> _RECORDS SUPPLIED_:
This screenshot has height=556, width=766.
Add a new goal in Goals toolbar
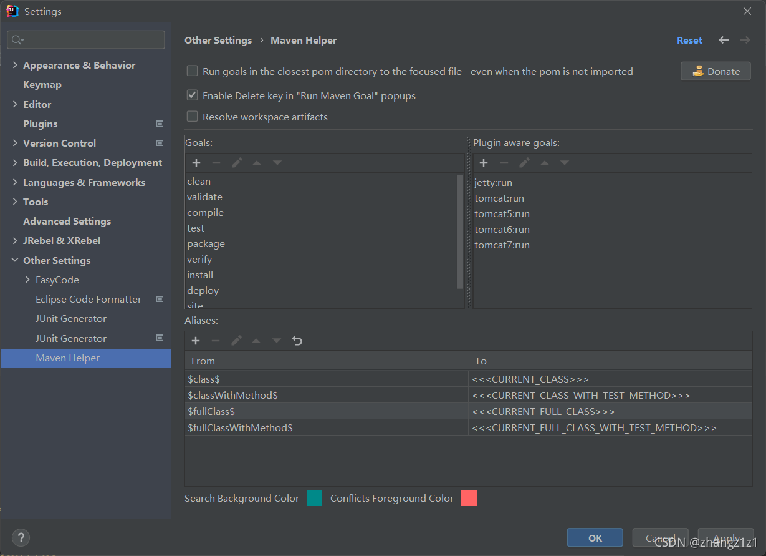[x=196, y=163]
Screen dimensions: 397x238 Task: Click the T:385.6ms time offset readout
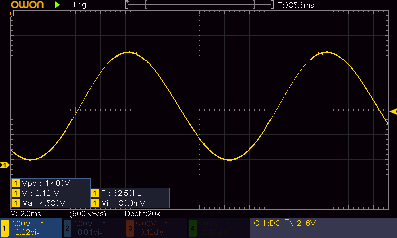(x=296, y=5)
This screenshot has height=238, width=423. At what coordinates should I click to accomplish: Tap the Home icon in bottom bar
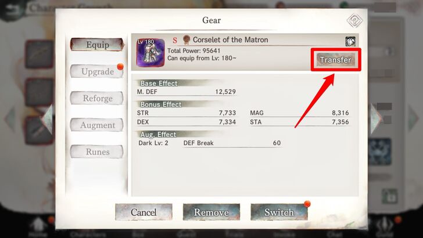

---

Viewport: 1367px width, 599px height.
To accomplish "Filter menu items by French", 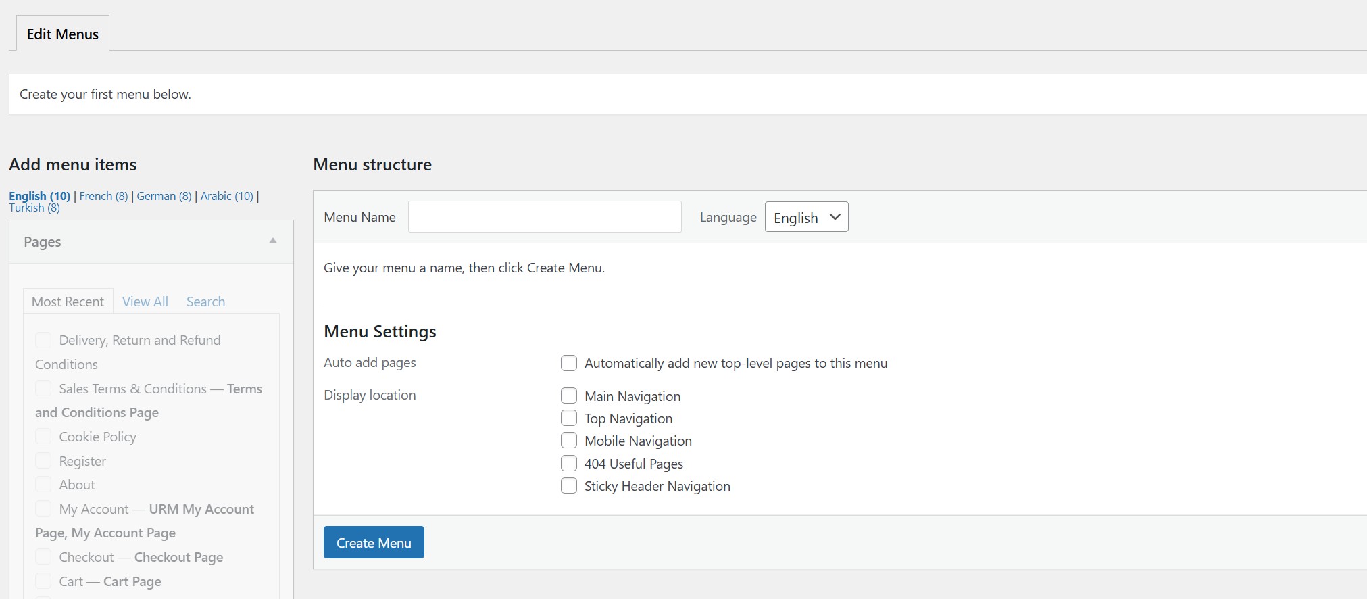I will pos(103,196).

> _TASK DESCRIPTION_: Please copy every line of the data that carries the string "width".

> _EXERCISE RESPONSE_:
This screenshot has height=556, width=766.
This screenshot has height=238, width=423. At what coordinates should I click to accomplish: Tap the Home icon in bottom bar
Viewport: 1367px width, 599px height.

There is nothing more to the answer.